2007 GSA Denver Annual Meeting (28–31 October 2007)

Paper No. 2
Presentation Time: 1:55 PM

THE YELLOWSTONE HOTSPOT TRACK—INTEGRATED PARAMETERS FAVOR MODEL OF A DEEP-SEATED PLUME HEAD FOLLOWED BY A PLUME TAIL


PIERCE, Kenneth L., NRMSC, US Geological Survey, Box 173492, Bozeman, MT 59717-3492, MORGAN, Lisa A., MS 973, US Geological Survey, Federal Center, Box 25046, Denver, CO 80225-0046 and SALTUS, Richard W., MS 964, US Geological Survey, Federal Center, Box 25046, Denver, CO 80225-0046, kpierce@usgs.gov

The nature of large-scale processes driving the Yellowstone hotspot is reflected in its surface geologic record, geophysical expression, and analog to other hotspots. Recent tomographic images reveal a plume-like feature extending from Yellowstone to ~500-600 km depth and inclined 70° NW. The Yellowstone geoid anomaly, an 800-km-wide topographic swell centered on Yellowstone, is the largest geoid anomaly in the conterminous US.

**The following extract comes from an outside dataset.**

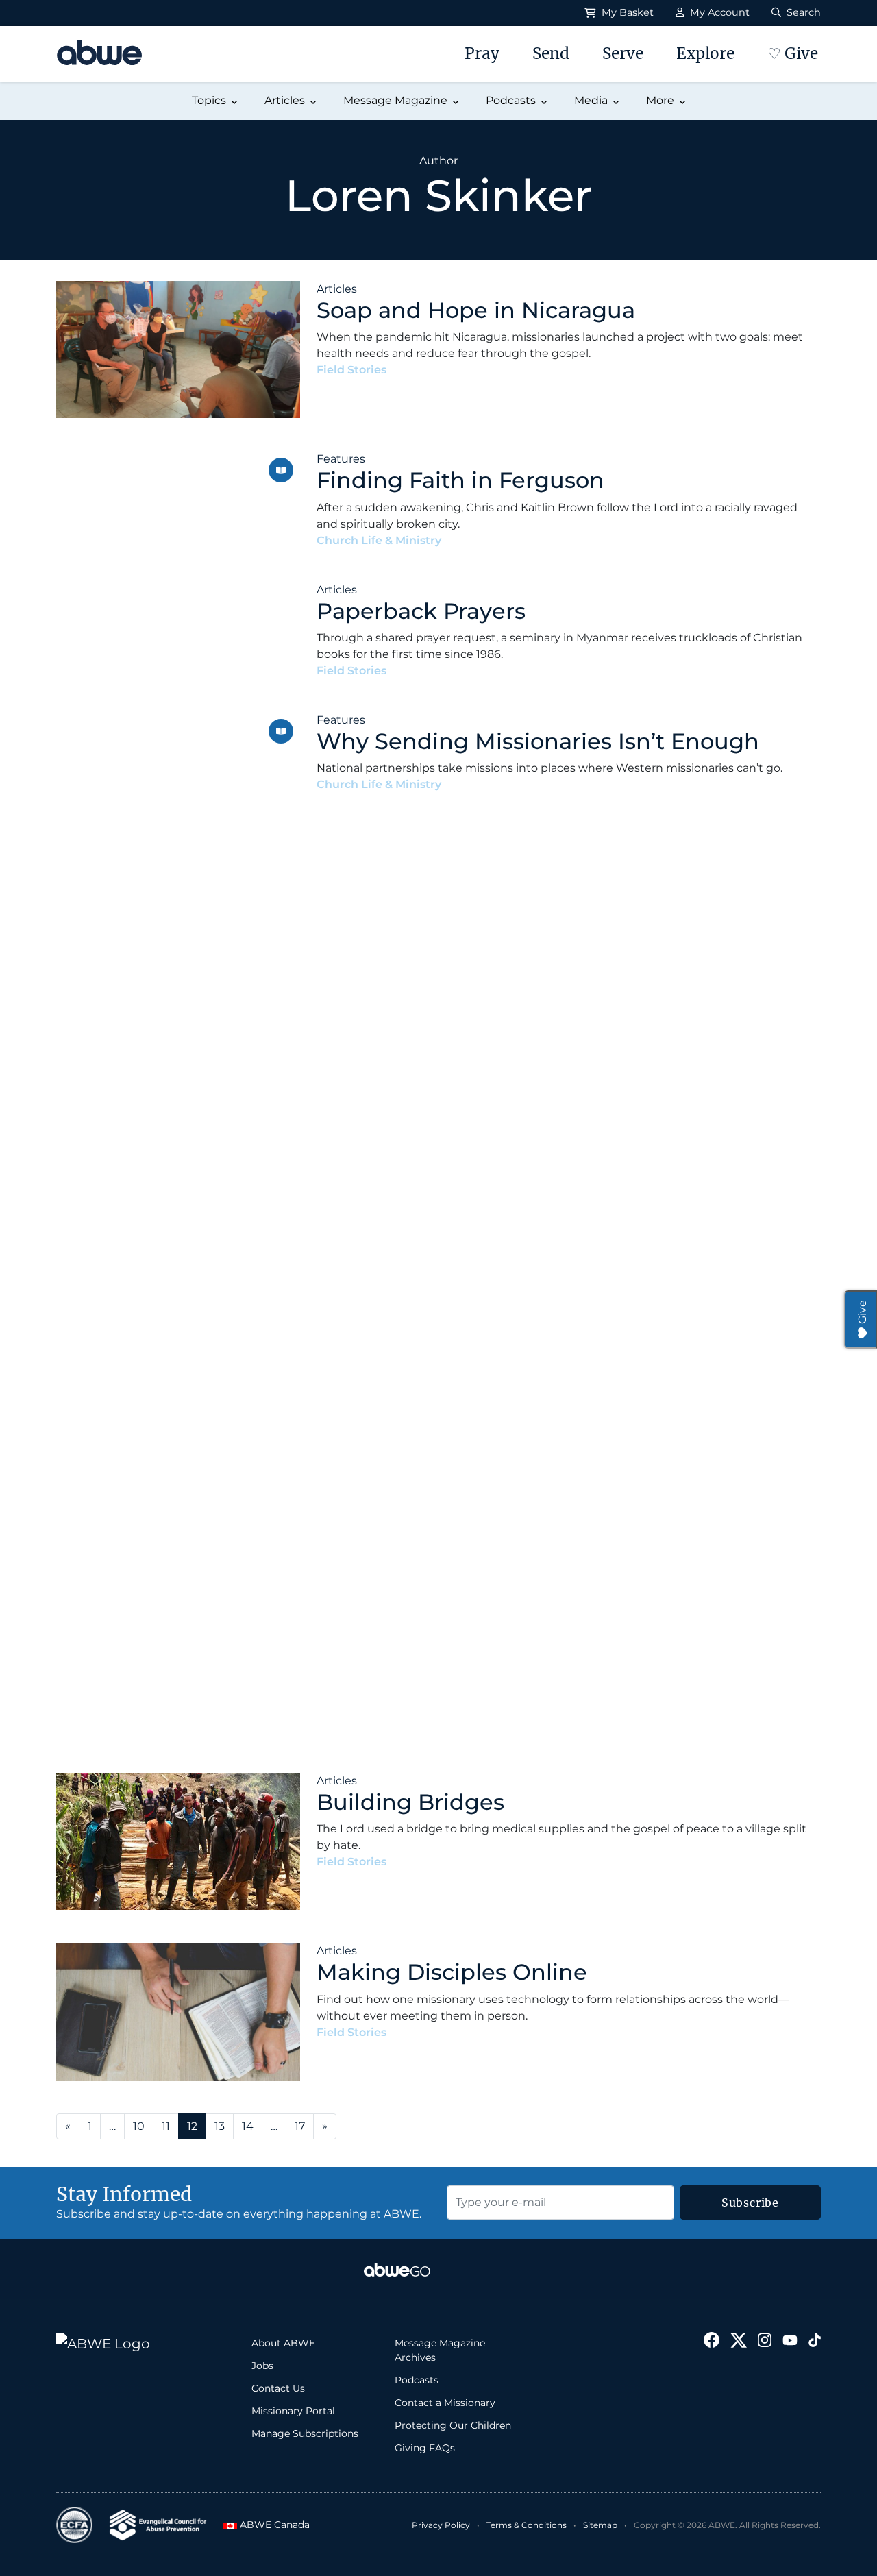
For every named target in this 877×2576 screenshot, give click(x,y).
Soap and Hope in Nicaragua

The hotspot's track began ~ 16 Ma with eruption of flood basalts in Oregon and Washington and extensive rhyolite volcanism and mafic dikes in Nevada and Oregon over a N-S distance of ~1,000 km. A large-diameter plume head (Draper, 1991; Camp, 1995; Pierce et al., 2002) may explain the widespread volcanism and intrusions. Basaltic magma from decompression melting of rising mantle resulted in flood basalts erupted through thin, young oceanic crust, whereas in sialic crust, basaltic magma melted the crust to produce rhyolites.

The track's smaller diameter plume tail was underway by 10 Ma. Since then, a systematic progression of volcanism, faulting, and uplift has advanced NNE to Yellowstone at the same rate (25 km/m.y) and in the opposite direction as the North American plate. The Yellowstone crescent of high terrain (YCHT) has a “bow-wave” configuration that is characterized by uplift in advance of volcanism. Belts of gravity-driven fault activity on the inner slope of the YCHT accompany volcanism. Both the YCHT and belts of faulting flare out more (1.6 x wider) on the south side of the track, possibly related to the SE rise of the plume.

Seismic tomography images the plume into the mantle transition zone at 500-600 km depth but “… lower mantle plumes may be so altered by the transition zone that they appear to originate from within it.” (Schubert et al., 2001). The ~ 1,000 km N-S geologic manifestations of the starting plume suggest inflation of the inferred plume-head was sourced from deeper than 500 km, as may the present 800-km-wide geoid anomaly. The plume head is centered in the Basin and Range province; its 16 Ma arrival correlates with changes in tectonics and volcanism (Pierce et al., 2002). Parsons et al. (1994) postulated spreading of the plume head beneath the Basin and Range/Sierras; perhaps such spreading is responsible for the inferred displacement of the lithospheric root of the Sierra Nevada.